Volume 4 : XML Schema Basics
In this and the next two volumes, we will discuss "XML Schema," a common schema definition language. Mainly we will address the differences between DTD and XML Schema definitions discussed in earlier volumes, and element and attribute declarations using XML Schema. This is knowledge required for being able to answer questions in Section 4 "XML Schema" in the XML Master Basic V2 Exam, so let’s be sure to establish a solid grasp in this area.
What is XML Schema?
In previous volumes, we discussed well-formed XML documents, valid XML documents using DTDs, and XML parsers. DTD has a characteristically simple syntax for functions and content definition. We see, however, that DTD functions and definitions have limitations when it comes to using XML for a variety of complex purposes.

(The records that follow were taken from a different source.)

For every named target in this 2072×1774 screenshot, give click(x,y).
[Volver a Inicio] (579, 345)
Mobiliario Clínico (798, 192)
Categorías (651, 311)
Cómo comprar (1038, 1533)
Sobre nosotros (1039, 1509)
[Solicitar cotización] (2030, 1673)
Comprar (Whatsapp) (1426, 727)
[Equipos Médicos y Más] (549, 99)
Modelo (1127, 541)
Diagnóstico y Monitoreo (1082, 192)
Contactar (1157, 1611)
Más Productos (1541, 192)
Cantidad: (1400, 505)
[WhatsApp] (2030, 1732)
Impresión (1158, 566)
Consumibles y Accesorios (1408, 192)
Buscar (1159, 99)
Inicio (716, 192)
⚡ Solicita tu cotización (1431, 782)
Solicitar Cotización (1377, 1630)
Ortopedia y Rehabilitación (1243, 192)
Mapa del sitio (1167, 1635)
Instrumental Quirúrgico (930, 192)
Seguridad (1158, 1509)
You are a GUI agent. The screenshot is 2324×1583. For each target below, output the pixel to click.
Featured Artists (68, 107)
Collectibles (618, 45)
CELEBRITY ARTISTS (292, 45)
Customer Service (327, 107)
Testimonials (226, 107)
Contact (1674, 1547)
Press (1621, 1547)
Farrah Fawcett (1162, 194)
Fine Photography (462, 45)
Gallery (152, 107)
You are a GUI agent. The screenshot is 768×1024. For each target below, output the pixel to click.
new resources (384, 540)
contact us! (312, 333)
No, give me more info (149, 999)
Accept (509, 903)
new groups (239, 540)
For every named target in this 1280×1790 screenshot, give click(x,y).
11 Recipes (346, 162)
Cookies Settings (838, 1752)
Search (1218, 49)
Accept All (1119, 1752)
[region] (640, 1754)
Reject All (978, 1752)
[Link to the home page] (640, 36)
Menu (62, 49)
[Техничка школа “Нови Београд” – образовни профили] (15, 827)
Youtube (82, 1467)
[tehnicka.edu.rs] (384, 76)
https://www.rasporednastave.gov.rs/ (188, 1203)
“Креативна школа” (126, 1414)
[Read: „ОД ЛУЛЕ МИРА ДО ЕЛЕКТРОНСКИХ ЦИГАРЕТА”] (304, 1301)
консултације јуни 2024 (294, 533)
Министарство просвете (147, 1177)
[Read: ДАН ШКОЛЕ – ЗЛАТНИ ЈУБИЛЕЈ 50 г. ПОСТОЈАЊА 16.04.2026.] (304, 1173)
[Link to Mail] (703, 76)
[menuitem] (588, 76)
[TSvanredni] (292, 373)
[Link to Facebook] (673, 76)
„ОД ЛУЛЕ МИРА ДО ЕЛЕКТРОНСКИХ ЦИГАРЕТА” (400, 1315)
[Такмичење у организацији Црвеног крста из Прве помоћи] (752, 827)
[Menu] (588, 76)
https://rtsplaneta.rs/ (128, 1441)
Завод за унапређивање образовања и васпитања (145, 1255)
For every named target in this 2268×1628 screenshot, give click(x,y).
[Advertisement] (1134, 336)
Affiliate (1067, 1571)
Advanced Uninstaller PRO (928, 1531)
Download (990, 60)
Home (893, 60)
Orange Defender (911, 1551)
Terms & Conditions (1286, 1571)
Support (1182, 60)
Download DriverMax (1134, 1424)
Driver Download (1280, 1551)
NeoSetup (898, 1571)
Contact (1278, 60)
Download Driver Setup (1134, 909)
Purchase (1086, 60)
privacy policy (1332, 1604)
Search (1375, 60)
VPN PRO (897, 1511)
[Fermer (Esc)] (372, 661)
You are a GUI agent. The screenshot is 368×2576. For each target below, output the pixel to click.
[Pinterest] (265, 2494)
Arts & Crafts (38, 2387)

Traditionally, DTD has been the standard for XML schema definition; however, XML usage has expanded dramatically in core application systems, being tailored for a wide range of purposes for which DTD is not fully capable of supporting. Given this development, the W3C recommended "XML Schema" as a schema definition language to replace DTD. The recommendation of XML Schema has spurred its adoption as a standard schema definition language.
Differences between XML Schema and DTD Definitions
What differences are there between XML Schema and DTD definitions? We will explain these differences using an XML document related to employee information as an example.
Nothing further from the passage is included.